• **Work instructions**
Look for the line that has "This screenshot has width=1323, height=794." in the material below; please repeat it and every line after it, exactly, up to and including the line that has "Given: Expand the", and nothing else.

*** Begin section ***

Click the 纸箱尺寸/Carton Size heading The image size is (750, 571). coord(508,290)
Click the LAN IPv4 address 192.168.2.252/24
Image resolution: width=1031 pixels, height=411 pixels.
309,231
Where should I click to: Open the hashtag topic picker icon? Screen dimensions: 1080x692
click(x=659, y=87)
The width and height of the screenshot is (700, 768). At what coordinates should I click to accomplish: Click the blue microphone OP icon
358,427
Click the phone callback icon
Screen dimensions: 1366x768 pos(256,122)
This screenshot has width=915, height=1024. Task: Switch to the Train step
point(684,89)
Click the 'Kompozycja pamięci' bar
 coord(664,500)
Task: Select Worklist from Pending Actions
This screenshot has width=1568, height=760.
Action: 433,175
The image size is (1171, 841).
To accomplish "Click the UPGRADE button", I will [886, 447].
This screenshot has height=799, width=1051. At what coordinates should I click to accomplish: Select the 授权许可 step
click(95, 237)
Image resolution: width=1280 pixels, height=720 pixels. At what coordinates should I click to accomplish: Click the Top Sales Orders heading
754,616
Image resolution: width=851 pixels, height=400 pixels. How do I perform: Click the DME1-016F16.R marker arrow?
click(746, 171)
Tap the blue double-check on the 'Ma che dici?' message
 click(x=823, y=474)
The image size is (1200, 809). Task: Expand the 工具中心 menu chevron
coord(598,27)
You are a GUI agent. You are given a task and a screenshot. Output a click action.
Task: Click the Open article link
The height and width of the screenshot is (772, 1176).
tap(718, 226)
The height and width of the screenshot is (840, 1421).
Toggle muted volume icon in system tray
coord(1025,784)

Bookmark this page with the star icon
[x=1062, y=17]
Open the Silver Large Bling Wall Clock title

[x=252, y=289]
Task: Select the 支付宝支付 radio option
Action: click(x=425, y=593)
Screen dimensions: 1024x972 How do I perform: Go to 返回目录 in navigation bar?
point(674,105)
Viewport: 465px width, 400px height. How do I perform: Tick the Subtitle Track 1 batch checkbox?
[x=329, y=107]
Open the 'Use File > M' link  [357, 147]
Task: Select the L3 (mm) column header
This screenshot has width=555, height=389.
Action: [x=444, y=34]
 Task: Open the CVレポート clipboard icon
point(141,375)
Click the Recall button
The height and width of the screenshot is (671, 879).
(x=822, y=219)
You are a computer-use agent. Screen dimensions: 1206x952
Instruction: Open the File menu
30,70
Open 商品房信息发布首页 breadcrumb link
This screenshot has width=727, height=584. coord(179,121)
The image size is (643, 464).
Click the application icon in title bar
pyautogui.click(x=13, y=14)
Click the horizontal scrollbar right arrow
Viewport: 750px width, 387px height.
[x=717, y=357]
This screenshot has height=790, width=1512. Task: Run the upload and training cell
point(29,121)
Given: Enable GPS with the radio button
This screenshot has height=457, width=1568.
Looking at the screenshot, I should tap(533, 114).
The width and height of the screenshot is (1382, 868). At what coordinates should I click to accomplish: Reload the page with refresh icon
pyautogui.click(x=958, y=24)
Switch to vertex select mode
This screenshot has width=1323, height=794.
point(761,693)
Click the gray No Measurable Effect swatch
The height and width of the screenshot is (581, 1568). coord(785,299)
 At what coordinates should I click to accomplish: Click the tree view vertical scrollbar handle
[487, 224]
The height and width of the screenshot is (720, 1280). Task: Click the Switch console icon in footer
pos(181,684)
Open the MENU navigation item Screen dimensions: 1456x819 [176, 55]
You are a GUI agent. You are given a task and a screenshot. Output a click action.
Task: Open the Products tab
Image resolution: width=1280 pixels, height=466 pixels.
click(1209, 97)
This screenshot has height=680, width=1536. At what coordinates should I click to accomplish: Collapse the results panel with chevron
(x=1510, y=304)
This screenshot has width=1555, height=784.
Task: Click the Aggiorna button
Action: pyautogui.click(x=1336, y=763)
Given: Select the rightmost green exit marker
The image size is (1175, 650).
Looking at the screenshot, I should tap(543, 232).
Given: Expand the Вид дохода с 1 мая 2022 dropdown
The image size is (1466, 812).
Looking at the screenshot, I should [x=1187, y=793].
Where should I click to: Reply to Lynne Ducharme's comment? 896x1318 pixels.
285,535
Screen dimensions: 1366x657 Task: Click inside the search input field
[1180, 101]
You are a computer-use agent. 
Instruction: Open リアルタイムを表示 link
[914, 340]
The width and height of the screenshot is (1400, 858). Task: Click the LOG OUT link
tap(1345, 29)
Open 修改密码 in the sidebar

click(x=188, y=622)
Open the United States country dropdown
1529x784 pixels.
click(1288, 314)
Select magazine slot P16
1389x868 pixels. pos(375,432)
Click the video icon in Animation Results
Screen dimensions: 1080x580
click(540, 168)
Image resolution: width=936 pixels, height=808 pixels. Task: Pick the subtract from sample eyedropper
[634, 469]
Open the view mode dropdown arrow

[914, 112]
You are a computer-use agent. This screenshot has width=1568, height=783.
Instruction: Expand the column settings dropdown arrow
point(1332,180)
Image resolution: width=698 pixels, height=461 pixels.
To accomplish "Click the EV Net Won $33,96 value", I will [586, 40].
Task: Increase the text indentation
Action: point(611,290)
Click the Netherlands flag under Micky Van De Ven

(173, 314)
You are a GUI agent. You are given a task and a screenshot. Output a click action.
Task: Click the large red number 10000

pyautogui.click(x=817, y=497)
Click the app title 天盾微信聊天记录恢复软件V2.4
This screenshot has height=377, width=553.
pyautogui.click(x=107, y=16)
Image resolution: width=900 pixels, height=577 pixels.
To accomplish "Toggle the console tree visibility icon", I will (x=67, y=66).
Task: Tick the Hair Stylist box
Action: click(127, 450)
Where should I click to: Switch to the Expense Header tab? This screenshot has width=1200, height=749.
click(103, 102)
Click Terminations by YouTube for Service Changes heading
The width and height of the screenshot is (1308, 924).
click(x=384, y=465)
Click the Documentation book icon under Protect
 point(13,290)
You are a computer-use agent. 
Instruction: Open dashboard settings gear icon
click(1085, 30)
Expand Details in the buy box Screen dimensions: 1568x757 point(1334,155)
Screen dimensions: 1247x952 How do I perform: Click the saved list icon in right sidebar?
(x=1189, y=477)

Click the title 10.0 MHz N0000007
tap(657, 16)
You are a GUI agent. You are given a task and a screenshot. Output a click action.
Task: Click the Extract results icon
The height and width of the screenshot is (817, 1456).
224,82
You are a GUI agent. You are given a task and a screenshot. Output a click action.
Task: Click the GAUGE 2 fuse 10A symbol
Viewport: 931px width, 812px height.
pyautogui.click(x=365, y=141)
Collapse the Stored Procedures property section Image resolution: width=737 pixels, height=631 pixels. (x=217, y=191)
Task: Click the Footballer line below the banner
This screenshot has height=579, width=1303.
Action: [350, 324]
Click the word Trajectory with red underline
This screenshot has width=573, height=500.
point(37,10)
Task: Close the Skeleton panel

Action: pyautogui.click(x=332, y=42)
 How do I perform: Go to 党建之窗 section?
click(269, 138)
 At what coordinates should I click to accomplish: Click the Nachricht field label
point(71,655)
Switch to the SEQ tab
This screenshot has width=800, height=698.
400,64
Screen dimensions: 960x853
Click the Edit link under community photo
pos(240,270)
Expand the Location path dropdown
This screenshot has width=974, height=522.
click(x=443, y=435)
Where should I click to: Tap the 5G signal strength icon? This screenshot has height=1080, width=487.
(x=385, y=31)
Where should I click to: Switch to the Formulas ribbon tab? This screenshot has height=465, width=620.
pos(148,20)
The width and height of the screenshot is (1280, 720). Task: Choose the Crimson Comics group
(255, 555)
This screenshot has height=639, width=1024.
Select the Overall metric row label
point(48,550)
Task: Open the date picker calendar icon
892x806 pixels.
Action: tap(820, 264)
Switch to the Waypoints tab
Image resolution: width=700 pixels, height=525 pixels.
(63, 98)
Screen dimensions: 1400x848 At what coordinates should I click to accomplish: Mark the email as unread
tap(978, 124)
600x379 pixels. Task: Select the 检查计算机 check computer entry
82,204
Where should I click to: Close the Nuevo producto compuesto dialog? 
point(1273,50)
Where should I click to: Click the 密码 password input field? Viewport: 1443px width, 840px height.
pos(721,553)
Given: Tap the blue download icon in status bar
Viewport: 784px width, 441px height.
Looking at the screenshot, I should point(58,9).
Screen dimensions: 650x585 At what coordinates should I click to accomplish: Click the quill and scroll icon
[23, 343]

*** End section ***

• **Response to the exercise**
This screenshot has width=1323, height=794.
point(761,693)
Click the gray No Measurable Effect swatch
The height and width of the screenshot is (581, 1568). coord(785,299)
 At what coordinates should I click to accomplish: Click the tree view vertical scrollbar handle
[487, 224]
The height and width of the screenshot is (720, 1280). Task: Click the Switch console icon in footer
pos(181,684)
Open the MENU navigation item Screen dimensions: 1456x819 [176, 55]
You are a GUI agent. You are given a task and a screenshot. Output a click action.
Task: Open the Products tab
Image resolution: width=1280 pixels, height=466 pixels.
click(1209, 97)
This screenshot has height=680, width=1536. At what coordinates should I click to accomplish: Collapse the results panel with chevron
(x=1510, y=304)
This screenshot has width=1555, height=784.
Task: Click the Aggiorna button
Action: pyautogui.click(x=1336, y=763)
Given: Select the rightmost green exit marker
The image size is (1175, 650).
Looking at the screenshot, I should tap(543, 232).
Given: Expand the Вид дохода с 1 мая 2022 dropdown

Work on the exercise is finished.